In U937 cells, a myelomonocytic cell line, stimulation with PMA results in differentiation into monocyte-/macrophage-like cells and phosphorylation of LyGDI, but not RhoGDI.35 Purification of GTPase-GDI complexes from cytosol in these cells demonstrated that LyGDI is not able to form stable complexes with RhoA, Rac1, or Rac2, respectively. Gorvel et al35 concluded that LyGDI is associated with yet uncharacterized Rho proteins. A new GTPase belonging to the Rho family has recently been identified: TTF (Translocation Three Four).36 TTF is expressed in a restricted manner in hematopoietic cells and represents a potential interacting partner of LyGDI. Our experiments were performed with neutrophils, and we could demonstrate associations between LyGDI and Rac2 or RhoA in normal human neutrophils, respectively. In patients' neutrophils no LyGDI-Rac2 or RhoGDI-Rac2 associations could be demonstrated most likely due to the lack or low level of Rac2 expression.

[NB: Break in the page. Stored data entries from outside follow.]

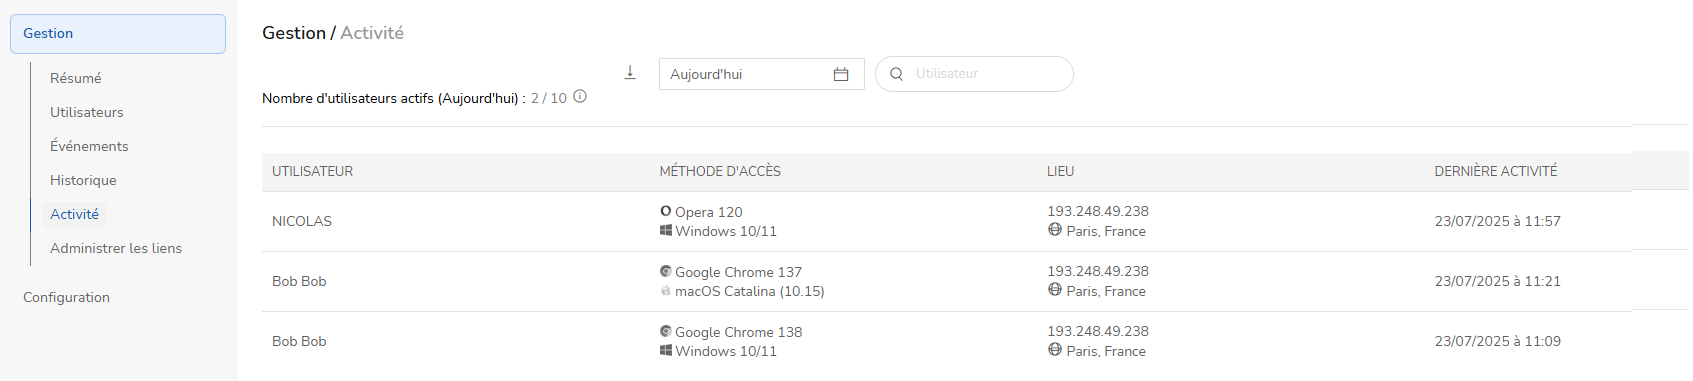Focus the Utilisateur search field
This screenshot has width=1693, height=381.
[974, 74]
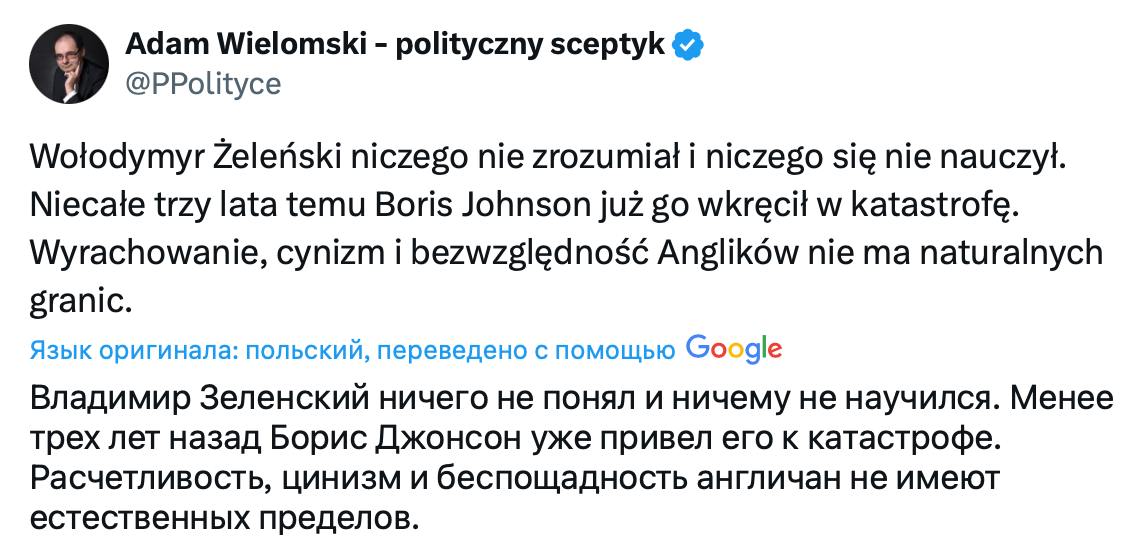Image resolution: width=1122 pixels, height=560 pixels.
Task: Click the Russian line starting 'Владимир Зеленский'
Action: click(572, 399)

In 1999, Roberts et al22 presented their results obtained in Rac2 knock-out mice. Interestingly, neutrophils from Rac2-deficient mice displayed defective functions, similar to defects seen in neutrophils from SCN patients, expressing low levels or no Rac2 protein and Rac2 mRNA. We suggest that G-CSF treatment negatively regulates Rac2 mRNA expression and that the low level of Rac2 protein might be responsible for at least some of the impaired functions in patients' neutrophils. The clinical benefit of G-CSF in these patients is probably not due to an enhancement of neutrophil functions, but lies most likely in an increased absolute number of neutrophils with enhanced survival characteristics providing improved host defense. The pathomechanism for the defective Rac2 expression remains to be investigated. One possible mechanism is that overexpression of the RhoGDI protein secondarily leads to a decreased expression of its binding partner Rac2. In addition to the effect on neutrophil function, Rac2 might also be involved in the G-CSF receptor signaling pathway via mitogen-activated protein kinases. Indeed, recent reports document the functional role of Rac proteins in distinct signaling pathways,37 especially on p21-activated kinase activation, which is involved in several functions associated with cell cycle regulation, cell transformation, and apoptosis. It could be postulated that decreased Rac2 expression is one of the pathomechanisms involved in defective G-CSF receptor signaling in SCN.